This week, Savile Row tailor Patrick Grant made his TV presenting debut on BBC2 series Great British Sewing Bee, as Drapers exclusively revealed a new collaboration with Debenhams. Catherine Neilan speaks to the man with grand designs.

The show launched this week – how has it been going down so far?

We’ve tried to play down the promotion a bit – at the end of the day this is a programme about sewing, and it’s been 50 years since there was a programme about sewing, so we are being a bit cautious about it. But so far I’m amazed at how many people are coming out of the closet as sewers.

Why did you get involved in the show?

It’s really important for me to get sewing back on the agenda – we used to have a really important commercial sewing business here in the UK and now there are fewer than 200 tailors here. Italy has managed to keep hold of its tailoring industry but we didn’t, and I think it’s time we looked at that.

Your public exposure has been growing of late – is that part of the reason you have signed up to the Designers at Debenhams collaboration?

I’ve been doing some more commercial things in the past couple of years – like the premium line I do for Barbour – and had other offers along similar lines, but it never seemed quite right. When I started talking with the Debenhams guys my aesthetic and philosophy was taken up instantly.  

How much autonomy did you have on the designs?

I didn’t have complete freedom, but  I did have the final say on every product – and there have been no disagreements on anything. It’s far better than some projects I’ve worked on. It’s been a real eye-opener to see how good the production side of Debenhams is – you make assumptions about high street production at your peril.

Do you think it will inspire some Debenhams shoppers to seek out your full priced collections?

There is a similarity in the aesthetic between [Debenhams line] Hammond & Co and Nortons – we’ve taken a lot of great British classics and reworked them into a modern look. Hopefully it will bring people back to the idea of quality, simple cutting, elegance, so people will start off with Hammond & Co and then lust after the real thing from Savile Row – although I don’t think that’s what Debenhams would want.

Why did you resurrect the Hammond & Co brand?

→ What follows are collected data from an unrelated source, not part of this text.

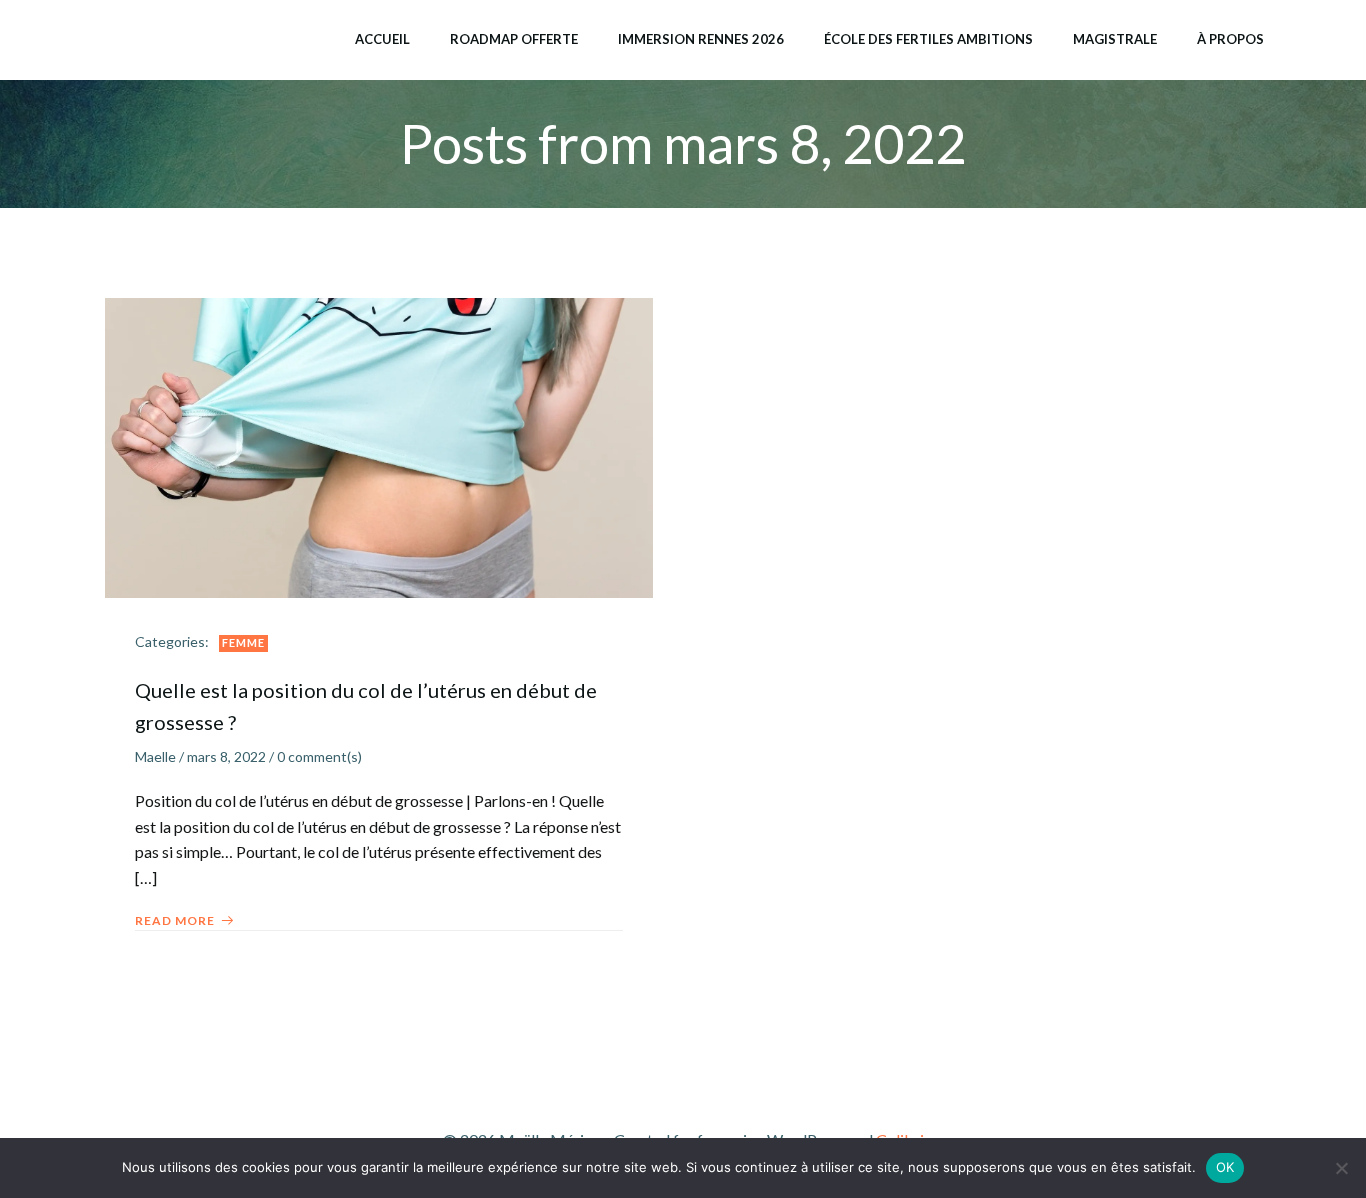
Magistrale (1115, 39)
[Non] (1341, 1168)
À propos (1230, 39)
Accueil (382, 39)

Hammond & Co has a lovely sporting young man tailoring history to it, and it’s always easier when you’re starting to build a brand to have an identity that you’re working from. When I started E Tautz I did a similar thing. Having that guidance is always a real plus when starting to think about a collection of clothing, and we are very much driven by spirit of the original.

How do you feel about putting your name on something and then having no control on it once it hits the shops?

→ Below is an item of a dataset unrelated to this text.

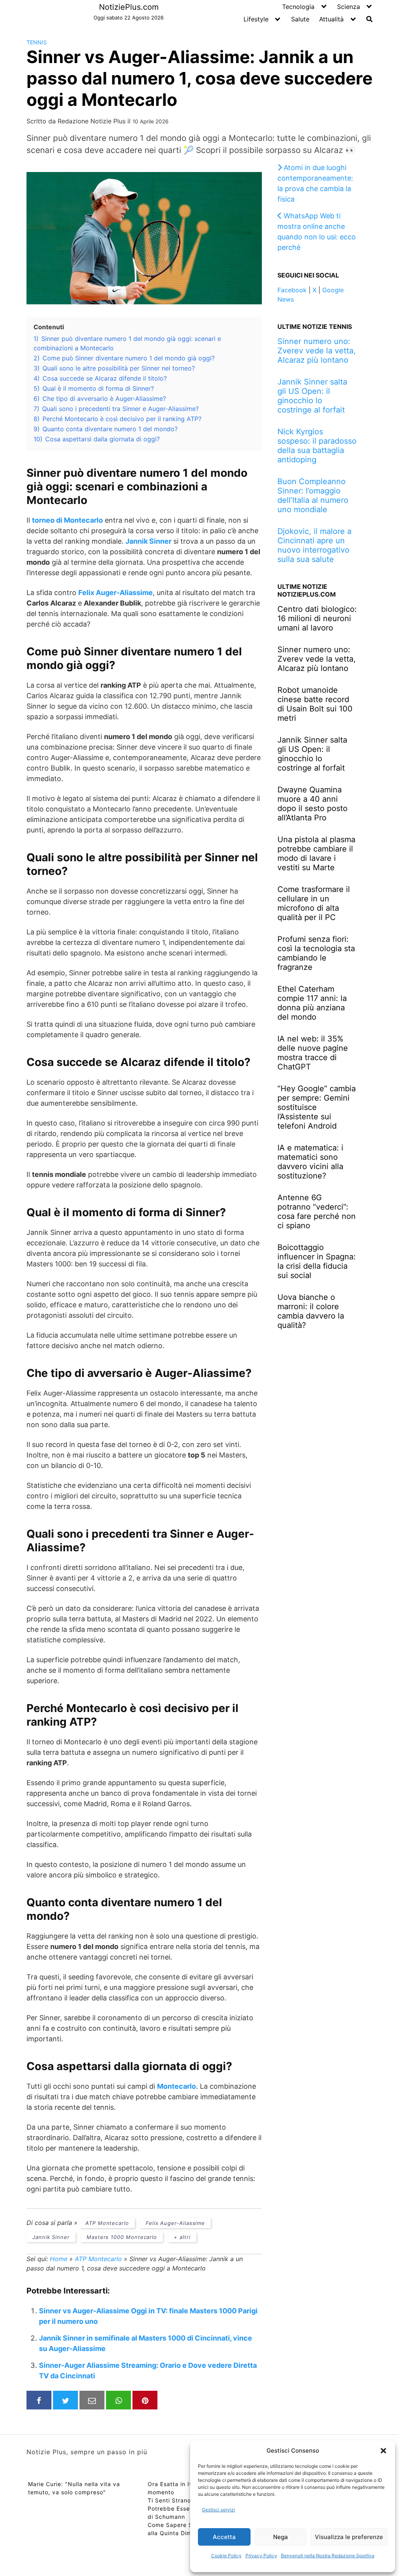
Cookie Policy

Well I’ve been very involved in the shop fits, I’ve worked with the team very extensively to ensure that every piece, down to the coating on the hangers and the wood for the stands and shelves, is right. It’s been a really fresh and interesting challenge to work on that side of things. I have great faith in the VM teams, I’ve seen what they’ve done for the other Designers at Debenhams and know this is a well-run business. It wouldn’t be where it was if it didn’t know how to executive on projects like this.